By Ankur Banerjee
SINGAPORE (Reuters) — The yen languished near a four-month low against the U.S. dollar and a 16-year trough against the euro on Wednesday, a day after the Bank of Japan's widely anticipated decision to end its negative interest rate policy.
While the Bank of Japan ushered in the country's first rate hike in 17 years, the central bank said it expected to maintain accommodative conditions for the time being, keeping pressure on the yen as U.S.-Japanese rate differentials remain stark.
On Wednesday, the yen weakened to a four-month low of 151.34 per dollar and was last off 0.30% at 151.28, with the multi-decade low of 151.94 within sight. The Asian currency fell 1% on Tuesday after the BOJ decision as most investors had already priced in a change.

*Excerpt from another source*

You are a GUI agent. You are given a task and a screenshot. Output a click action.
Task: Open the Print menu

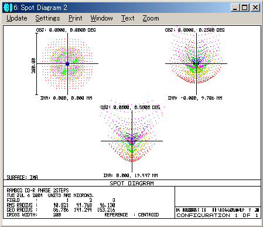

Against the euro, yen weakened to 164.35, its lowest since 2008, while against the pound, yen weakened to 192.37, lowest since 2015. Japan markets are closed on Wednesday for a holiday.
«I think the focus is again around 152 levels,» said Christopher Wong, currency strategist at OCBC. Wong said the move for dollar/yen in the near term will be more a function of U.S. rates, with the Federal Reserve decision due later on Wednesday.

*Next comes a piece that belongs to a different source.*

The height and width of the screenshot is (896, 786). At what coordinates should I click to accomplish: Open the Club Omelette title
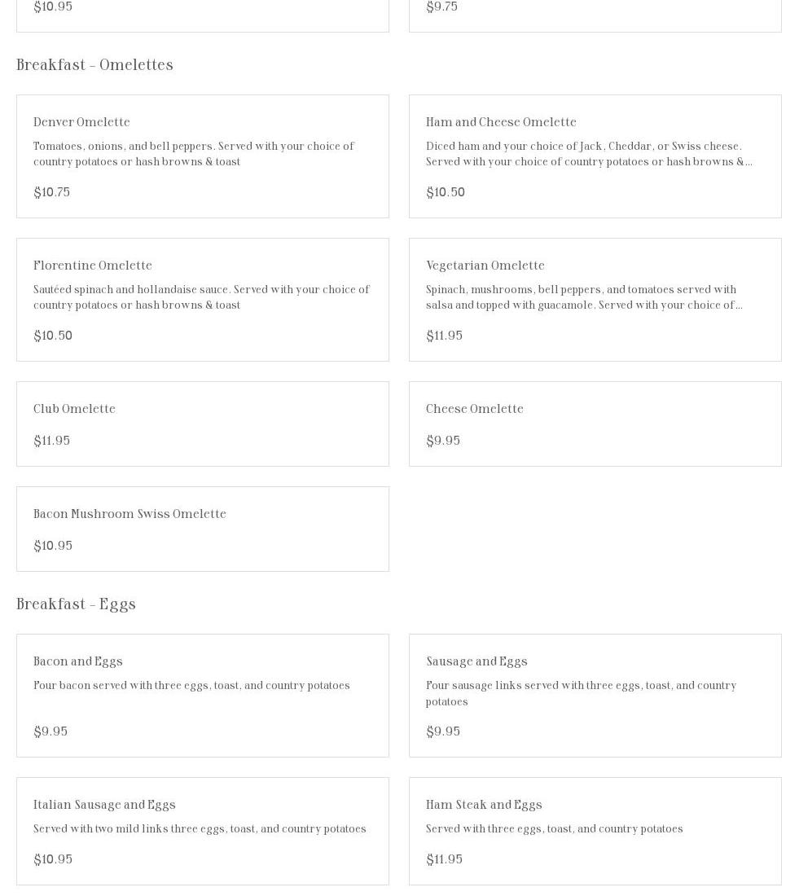(x=74, y=409)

In a historic shift from decades of massive monetary stimulus, the Japanese central bank on Tuesday ended eight years of negative interest rates and other remnants of unorthodox economic policy.
Daniela Hathorn, senior market analyst at Capital.com said BOJ Governor Kazuo Ueda’s dovish comments after the meeting were enough to end any post-decision bullish sentiment in the Japanese currency.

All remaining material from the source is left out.